Call to hang Attorney General Freundel Stuart (right) talking with Chief Fire Officer Wilfred Marshall (left) as Patrick Todd listens in.

By Gercine Carter | Sun, September 05, 2010 - 12:00 AM

“Let the gallows swing” is the widespread plea from Barbadians angered by Friday night’s tragedy in Tudor Street, The City, where six young women perished.

But assailed with such calls from a highly emotional crowd of onlookers in the aftermath yesterday morning, Attorney General Freundel Stuart said: “I am not satisfied myself that swinging the gallows changes values in a society.”

Speaking exclusively to the SUNDAY SUN, the Attorney General said: “It is values we are dealing with here. When young men, if they are young men who have committed this crime, decide that things like the right to property, the right to work for an honest wage should be put at risk by what happened here on this street yesterday evening, that is a value issue and the homes that produced these people, the social institutions that socialised them now have to be mobilised to make sure that we create a kind and gentler society.”

He added: “When we hang, we get rid of that particular perpetrator, but the values issue remains. The factory that produces people who commit this kind of crime is working perfectly in Barbados and other parts of the Caribbean.”

While conceding he understood the people’s anger, the Attorney General argued: “You hear these responses whenever a tragedy as great as this occurs.

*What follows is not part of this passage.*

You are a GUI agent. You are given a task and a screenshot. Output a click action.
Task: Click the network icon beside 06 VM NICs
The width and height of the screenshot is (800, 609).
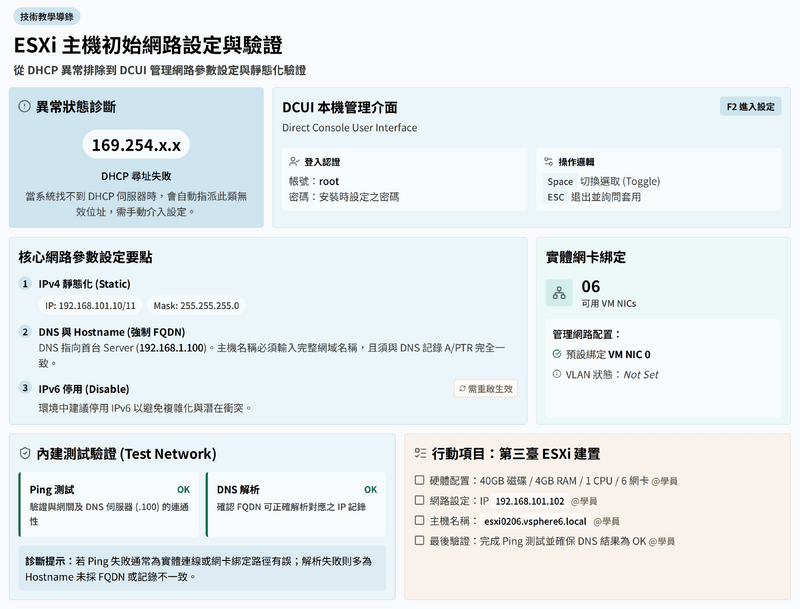tap(558, 293)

Everbody in Barbados quite frankly believes in the death penalty until their son is involved . . . . Then they want the best lawyer and they want the system to be kind to persons close to them.”

But he said the death penalty was always going to be “a devisive issue” among Barbadians.

“For some it will be a solution; for others it will not be a solution.”

Stuart pointed out that Barbados had “a standing issue” with the Inter-American Court of Human Rights on the death penalty, and remarked “it is a decision that the society will have to make”.

“What the Inter-American Court wants us to do is to remove the mandatory death penalty, so that a judge will have a discretion to determine whether a particular case before him is a case fit for the death penalty or whether there were extenuating circumstances that would make a lesser sentence acceptable.”

The Attorney General said Barbadians were “being taught a very harsh lesson that such crimes were not limited to people in other parts of the world”.

“They can happen here and we now have to look into our own backyard and clean it up,” he said, adding: “These are issues we have to resolve and we are certainly in the process of dealing with them.”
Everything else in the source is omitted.